• **What the task requires**
What lines of the data hold the string "Clementine"? Copy them all.

• **Records shown**
######
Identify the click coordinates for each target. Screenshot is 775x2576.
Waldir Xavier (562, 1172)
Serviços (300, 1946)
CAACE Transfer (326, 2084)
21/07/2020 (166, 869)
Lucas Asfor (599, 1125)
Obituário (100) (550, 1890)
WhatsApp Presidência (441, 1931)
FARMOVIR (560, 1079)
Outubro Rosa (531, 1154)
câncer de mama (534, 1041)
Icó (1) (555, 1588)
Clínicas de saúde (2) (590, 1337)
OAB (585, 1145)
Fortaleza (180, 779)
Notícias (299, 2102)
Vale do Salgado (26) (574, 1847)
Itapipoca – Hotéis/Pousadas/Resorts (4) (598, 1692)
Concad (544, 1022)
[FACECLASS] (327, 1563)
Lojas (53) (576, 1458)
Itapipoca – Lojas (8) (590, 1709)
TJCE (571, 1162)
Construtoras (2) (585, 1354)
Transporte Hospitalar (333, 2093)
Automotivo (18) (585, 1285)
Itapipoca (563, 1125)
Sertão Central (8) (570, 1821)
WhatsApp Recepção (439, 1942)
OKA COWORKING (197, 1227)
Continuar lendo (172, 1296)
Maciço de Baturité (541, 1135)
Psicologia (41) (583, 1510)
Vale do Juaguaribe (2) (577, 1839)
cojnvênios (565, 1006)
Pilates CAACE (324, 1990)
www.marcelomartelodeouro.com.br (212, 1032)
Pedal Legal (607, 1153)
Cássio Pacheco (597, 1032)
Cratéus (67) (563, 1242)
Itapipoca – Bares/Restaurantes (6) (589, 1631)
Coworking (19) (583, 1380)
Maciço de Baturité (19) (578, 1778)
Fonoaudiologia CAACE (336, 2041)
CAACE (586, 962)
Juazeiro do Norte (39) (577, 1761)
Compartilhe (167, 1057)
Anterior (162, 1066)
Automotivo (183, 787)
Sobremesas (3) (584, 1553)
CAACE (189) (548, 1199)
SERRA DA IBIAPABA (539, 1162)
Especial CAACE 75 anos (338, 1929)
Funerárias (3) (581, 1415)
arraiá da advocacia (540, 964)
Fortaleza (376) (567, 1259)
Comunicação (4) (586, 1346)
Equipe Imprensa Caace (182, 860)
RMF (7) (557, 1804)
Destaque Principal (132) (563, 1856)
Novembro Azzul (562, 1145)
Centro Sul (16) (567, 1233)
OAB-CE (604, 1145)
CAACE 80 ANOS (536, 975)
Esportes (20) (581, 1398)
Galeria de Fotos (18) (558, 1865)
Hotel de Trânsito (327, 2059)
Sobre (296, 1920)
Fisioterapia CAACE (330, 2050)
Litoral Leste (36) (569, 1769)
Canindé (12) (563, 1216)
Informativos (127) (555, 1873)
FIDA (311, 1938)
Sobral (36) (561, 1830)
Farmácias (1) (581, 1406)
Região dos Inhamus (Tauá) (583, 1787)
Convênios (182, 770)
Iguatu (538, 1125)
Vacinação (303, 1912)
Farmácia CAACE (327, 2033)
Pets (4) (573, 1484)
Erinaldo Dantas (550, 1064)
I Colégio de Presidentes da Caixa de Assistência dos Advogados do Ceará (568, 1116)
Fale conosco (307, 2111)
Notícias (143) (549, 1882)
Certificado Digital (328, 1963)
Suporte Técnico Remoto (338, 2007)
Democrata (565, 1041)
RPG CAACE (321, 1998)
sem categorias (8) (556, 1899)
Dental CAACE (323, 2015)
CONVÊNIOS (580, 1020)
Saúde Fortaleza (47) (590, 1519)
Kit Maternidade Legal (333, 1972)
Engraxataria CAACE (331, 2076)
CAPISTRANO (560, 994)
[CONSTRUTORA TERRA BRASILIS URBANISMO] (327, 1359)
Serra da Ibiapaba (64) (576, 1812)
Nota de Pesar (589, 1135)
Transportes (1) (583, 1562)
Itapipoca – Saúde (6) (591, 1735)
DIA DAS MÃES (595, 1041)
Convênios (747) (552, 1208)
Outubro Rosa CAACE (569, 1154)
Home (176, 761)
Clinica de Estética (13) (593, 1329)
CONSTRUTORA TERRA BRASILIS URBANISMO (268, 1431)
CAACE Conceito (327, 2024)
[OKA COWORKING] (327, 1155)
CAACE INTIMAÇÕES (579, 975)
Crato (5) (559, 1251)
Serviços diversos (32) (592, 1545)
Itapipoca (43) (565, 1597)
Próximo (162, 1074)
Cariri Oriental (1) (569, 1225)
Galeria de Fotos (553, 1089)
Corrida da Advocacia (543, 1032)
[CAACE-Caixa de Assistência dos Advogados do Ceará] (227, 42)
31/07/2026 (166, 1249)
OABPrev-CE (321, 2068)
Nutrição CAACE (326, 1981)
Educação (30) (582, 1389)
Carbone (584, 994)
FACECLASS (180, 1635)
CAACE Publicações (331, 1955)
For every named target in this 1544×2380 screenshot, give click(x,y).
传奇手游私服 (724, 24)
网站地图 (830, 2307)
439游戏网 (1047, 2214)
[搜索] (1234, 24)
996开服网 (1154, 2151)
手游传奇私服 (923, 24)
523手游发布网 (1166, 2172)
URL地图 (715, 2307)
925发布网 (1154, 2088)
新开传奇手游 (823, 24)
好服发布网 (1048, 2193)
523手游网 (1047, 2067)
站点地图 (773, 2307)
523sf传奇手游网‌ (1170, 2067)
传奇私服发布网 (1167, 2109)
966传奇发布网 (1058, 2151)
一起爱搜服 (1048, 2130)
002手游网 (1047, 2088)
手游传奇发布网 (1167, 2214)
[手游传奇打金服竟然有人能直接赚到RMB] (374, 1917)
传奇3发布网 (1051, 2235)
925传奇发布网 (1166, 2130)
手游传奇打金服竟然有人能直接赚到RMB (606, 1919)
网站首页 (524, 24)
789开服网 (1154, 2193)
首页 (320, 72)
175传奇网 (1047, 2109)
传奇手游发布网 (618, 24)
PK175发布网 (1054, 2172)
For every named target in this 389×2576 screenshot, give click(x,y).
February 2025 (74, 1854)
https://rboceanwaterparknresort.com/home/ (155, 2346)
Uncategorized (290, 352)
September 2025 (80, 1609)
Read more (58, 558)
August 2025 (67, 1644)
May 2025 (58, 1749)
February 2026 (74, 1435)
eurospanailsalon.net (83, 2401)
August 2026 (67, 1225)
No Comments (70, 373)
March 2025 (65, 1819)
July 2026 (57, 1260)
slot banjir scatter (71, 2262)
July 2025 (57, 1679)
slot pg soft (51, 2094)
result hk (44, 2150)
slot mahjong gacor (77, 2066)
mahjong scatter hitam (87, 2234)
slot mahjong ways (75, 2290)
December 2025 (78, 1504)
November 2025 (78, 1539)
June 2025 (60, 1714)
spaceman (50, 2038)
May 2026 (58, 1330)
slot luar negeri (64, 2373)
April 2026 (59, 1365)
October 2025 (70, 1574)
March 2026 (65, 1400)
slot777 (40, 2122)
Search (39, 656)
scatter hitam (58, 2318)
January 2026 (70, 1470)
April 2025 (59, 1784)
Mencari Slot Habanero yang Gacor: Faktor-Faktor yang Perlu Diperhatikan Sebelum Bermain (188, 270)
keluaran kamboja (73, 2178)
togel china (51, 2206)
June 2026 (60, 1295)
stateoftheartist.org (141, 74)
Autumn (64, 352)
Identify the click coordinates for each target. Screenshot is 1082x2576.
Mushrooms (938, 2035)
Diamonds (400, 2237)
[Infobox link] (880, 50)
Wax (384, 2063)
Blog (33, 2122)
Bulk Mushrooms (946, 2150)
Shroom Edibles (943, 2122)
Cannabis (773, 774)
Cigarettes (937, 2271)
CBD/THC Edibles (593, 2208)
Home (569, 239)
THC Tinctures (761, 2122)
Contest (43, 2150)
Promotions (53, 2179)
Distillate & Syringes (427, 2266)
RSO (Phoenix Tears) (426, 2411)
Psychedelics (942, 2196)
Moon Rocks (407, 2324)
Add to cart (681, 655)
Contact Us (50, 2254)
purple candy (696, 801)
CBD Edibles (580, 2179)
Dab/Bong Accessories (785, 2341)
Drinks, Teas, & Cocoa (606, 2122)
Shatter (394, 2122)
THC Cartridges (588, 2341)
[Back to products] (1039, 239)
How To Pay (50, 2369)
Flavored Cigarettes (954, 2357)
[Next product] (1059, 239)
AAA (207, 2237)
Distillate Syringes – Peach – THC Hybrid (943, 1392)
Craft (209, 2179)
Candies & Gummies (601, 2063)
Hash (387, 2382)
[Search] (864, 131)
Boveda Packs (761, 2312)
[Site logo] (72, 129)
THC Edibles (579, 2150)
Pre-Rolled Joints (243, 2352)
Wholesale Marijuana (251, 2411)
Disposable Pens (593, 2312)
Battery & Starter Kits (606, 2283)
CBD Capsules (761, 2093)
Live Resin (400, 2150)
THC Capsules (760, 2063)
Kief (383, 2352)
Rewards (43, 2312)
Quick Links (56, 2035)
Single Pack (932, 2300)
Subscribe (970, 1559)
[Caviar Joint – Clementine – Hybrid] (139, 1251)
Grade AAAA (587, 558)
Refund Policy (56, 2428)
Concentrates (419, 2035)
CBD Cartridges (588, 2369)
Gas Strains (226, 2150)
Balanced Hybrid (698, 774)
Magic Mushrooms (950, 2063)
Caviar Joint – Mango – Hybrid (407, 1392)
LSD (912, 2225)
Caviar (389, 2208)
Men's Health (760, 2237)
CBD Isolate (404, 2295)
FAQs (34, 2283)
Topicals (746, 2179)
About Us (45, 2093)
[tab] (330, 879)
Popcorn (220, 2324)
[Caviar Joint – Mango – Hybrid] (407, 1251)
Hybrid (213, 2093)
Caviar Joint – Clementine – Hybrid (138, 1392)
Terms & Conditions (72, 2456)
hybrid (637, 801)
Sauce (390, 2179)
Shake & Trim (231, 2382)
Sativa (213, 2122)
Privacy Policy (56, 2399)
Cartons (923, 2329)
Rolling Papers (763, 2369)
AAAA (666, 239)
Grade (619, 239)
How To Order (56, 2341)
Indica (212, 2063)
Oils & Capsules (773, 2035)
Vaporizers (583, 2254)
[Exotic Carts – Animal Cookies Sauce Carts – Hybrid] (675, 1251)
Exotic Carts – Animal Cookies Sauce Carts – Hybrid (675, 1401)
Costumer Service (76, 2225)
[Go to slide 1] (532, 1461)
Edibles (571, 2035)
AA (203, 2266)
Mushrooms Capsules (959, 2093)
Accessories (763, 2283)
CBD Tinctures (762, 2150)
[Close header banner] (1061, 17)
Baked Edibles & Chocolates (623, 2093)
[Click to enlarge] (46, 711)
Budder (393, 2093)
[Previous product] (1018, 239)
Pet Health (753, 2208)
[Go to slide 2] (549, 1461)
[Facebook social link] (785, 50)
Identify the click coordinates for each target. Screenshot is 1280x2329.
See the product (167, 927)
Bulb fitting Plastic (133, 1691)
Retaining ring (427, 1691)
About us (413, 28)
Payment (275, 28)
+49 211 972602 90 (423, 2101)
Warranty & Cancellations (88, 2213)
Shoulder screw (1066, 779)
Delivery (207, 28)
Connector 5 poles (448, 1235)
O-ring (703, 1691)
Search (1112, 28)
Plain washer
######
• **Result of this exercise**
[Caviar Joint – Clementine – Hybrid] (139, 1251)
Caviar Joint – Clementine – Hybrid (138, 1392)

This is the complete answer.